How does glomerulosclerosis interfere with kidney function?

Glomerular disease damages the glomeruli, affecting their ability to function properly. Instead of retaining protein and red blood cells in the blood, the damaged glomeruli cause some of these products to leak into the urine. One of the functions of blood proteins, such as albumin, is to transport excess fluid from the body into the bloodstream so that it can be filtered by the kidneys and removed from the body as urine. Not having enough protein in your bloodstream keeps excess fluid in your body, causing swelling in areas such as the face, hands, feet, abdomen, and ankles.

The damaged glomeruli also cannot filter waste products and these products begin to build up in the blood.

What causes glomerulosclerosis?

Causes of glomerulosclerosis include:

  • An infection, medication, or chemical that is harmful to your kidneys.
  • Diseases affecting the whole body, including the kidneys.
  • Diseases that cause the swelling or scarring of the nephron or the glomerulus.

### Data provided
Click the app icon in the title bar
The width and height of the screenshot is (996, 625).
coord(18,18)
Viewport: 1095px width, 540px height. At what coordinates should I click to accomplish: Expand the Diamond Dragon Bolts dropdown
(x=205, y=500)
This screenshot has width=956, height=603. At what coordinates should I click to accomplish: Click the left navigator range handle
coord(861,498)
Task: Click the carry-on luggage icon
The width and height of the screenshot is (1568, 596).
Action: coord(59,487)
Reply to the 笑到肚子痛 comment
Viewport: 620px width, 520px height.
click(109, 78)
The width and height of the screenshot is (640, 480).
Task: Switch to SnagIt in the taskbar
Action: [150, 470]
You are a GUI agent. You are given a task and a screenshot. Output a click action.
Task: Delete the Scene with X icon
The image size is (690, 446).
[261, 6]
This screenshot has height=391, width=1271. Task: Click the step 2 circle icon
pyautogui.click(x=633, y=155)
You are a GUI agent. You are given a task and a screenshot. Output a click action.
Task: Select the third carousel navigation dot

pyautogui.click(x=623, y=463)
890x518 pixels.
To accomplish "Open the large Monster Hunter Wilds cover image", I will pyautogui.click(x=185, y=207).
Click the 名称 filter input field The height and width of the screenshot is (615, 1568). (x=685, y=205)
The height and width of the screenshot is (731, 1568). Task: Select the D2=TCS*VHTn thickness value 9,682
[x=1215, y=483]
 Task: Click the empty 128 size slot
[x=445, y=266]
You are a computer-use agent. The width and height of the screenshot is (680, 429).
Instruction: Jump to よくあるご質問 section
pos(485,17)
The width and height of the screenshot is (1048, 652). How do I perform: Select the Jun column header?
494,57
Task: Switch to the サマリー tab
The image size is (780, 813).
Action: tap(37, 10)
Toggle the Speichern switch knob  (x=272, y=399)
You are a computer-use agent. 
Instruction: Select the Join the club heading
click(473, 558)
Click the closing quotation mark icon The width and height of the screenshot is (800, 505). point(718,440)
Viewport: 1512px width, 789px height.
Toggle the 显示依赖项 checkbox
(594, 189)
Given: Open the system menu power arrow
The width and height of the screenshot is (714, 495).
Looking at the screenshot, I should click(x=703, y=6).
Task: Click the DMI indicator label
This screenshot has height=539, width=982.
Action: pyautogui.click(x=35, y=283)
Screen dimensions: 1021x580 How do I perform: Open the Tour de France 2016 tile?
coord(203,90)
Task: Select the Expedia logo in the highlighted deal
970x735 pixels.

### Task prompt
According to the text on glomerulosclerosis, which areas of the body can swell when there is not enough protein in the bloodstream?

### Solved problem
The face, hands, feet, abdomen, and ankles.